S: In this context, how do you relate to Tradition?
K: If one wants to describe or consolidate the host of one’s personal experiences, then one shouldn’t resign before the challenge of formulating them succinctly, even if we are fortunate or unfortunate enough to be living in an age overtly suffering from a certain illiteracy. It is possible to counter this predicament by means of the traditional rhetoric of painting, in order to ascertain, precisely which of our personal experiences are worthy of heightened expression.
S: Subsequently the notion of a dynamic tradition seems more applicable?

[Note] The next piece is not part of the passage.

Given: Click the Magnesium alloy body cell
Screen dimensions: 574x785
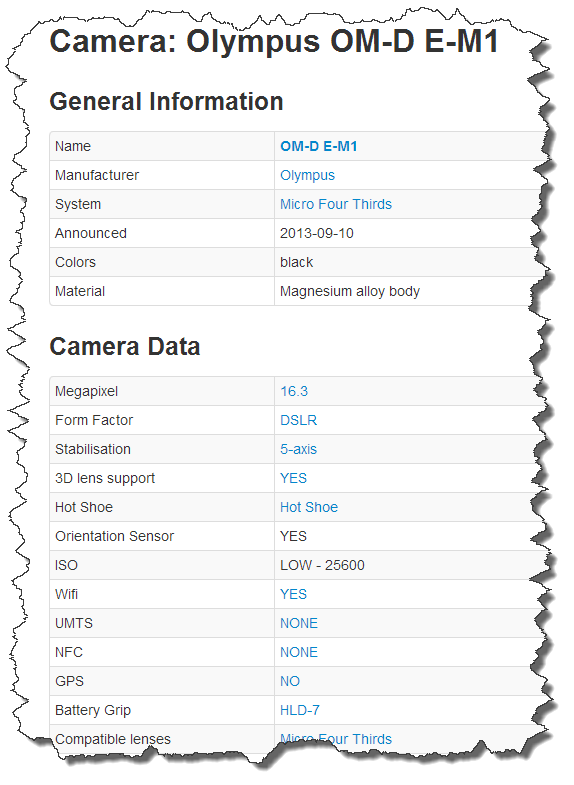Looking at the screenshot, I should pyautogui.click(x=410, y=291).
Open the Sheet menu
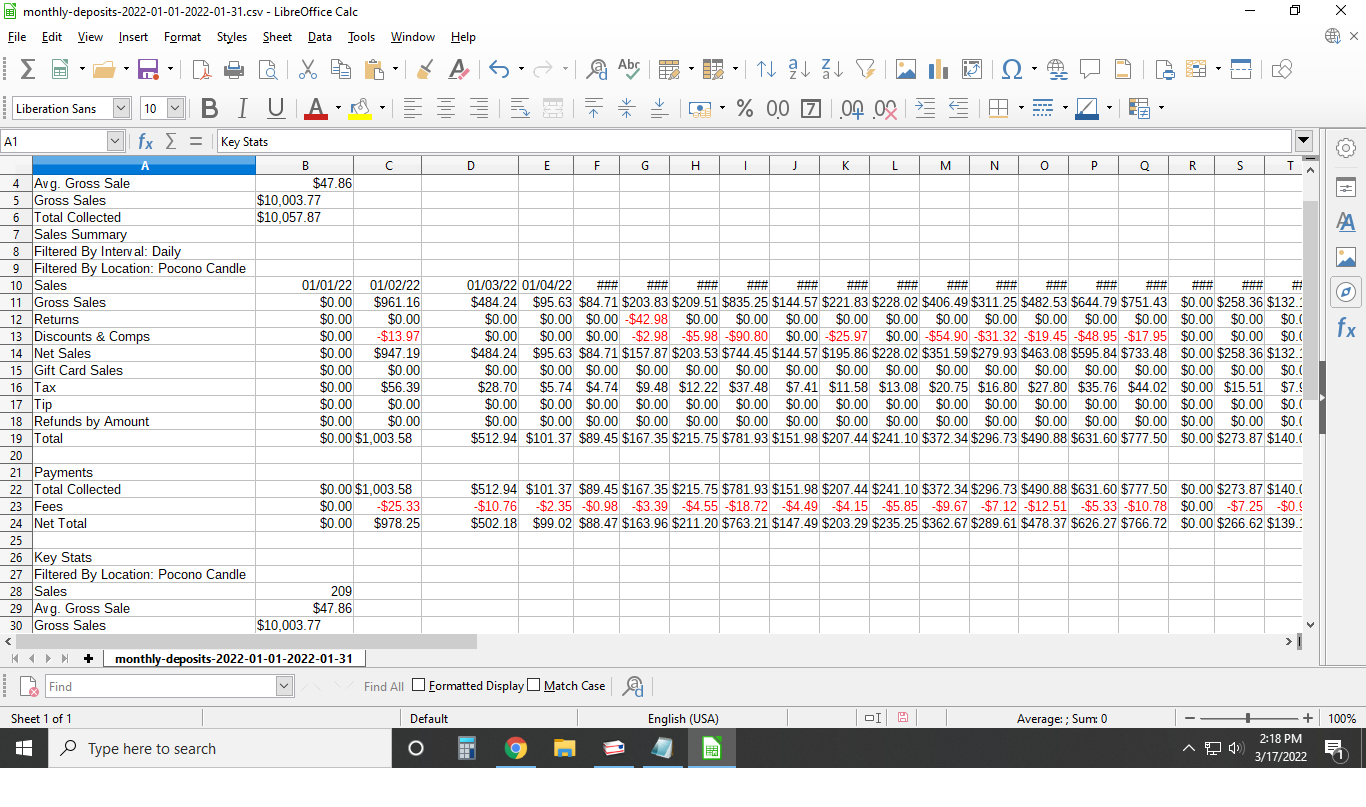Screen dimensions: 1366x807 tap(277, 37)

K: Yes exactly. Very good. Tradition is a necessary prerequisite for painting, but, to affirm your question, it must be a productive one. I think it is fundamentally important, once within the bounds of the traditionalist idiom, that one does not end up simply regurgitating its conceits, but rather using these as a point of departure. The supposition that it is possible for an artist to suddenly appear in the limelight, untouched by the past, doesn’t make much sense. Just as literature generates literature, paintings have always had their source in other pictures.

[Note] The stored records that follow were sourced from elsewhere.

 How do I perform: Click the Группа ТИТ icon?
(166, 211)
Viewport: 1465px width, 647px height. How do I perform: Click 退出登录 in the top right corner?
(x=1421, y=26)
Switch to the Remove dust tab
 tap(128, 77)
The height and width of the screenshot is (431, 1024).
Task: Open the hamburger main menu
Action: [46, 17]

S: Adding to what you said a moment ago about the difficulties of finding one’s place in the world, I would say that this is increasingly apparent in almost all areas of human activity. The descendent no longer simply inherits when it is his turn. This leads to being unwillingly implicated in a decidedly turbulent process of disinheritance, which might clarify why members of the younger generation are so intent on violent liberation from their predecessors and their values. It seems that most of them are at best interested in asking eachother how much they have on their bank accounts.
…Tradition is a necessary prerequisite for painting, but, to affirm your question, it must be a productive one
K: Well, you will know about that better than I do. I was actually thinking about what this means to us children, growing into the realm of Art like into a régime of individualism.
S: What are your experiences of growing up such a “Régime of Individualism” as you put it?
K: It is not that I am steadfast upon an unshakeable foundation, but rather on the move as an integral part of a highly disruptible one. Existing means being set into motion, letting oneself be penetrated by one’s surroundings. Is it true that I am speaking? Am I the one doing the painting? Is my work not inhabited by the roar of the ocean, by the elements of Fire and Earth, influenced by the insinuations of my sex, the Nation or History? As you can see, it is not easy to provide a clear answer.
S: I would describe you as an overall optimistic person, although I am aware that this has not always been so. As a concluding question, would your optimism go so far as to make you believe that works of Art are capable of achieving anything in particular?
K: They will probably never incite revolutions. And, to add to your statement, I am not an uninhibited optimist when I look into the future. I am not that one-sided to believe in Paradise alone. However, Art does seem to have achieved again and again that bestiality doesn’t take over entirely, nothing else. Art has been able to tame that powerful beast within us all and to repair the damage caused by it. Everywhere and at all times the brutalized mesh of existence is remedied again through Art. That and only that is Art. This will never change, never. But that is great enough.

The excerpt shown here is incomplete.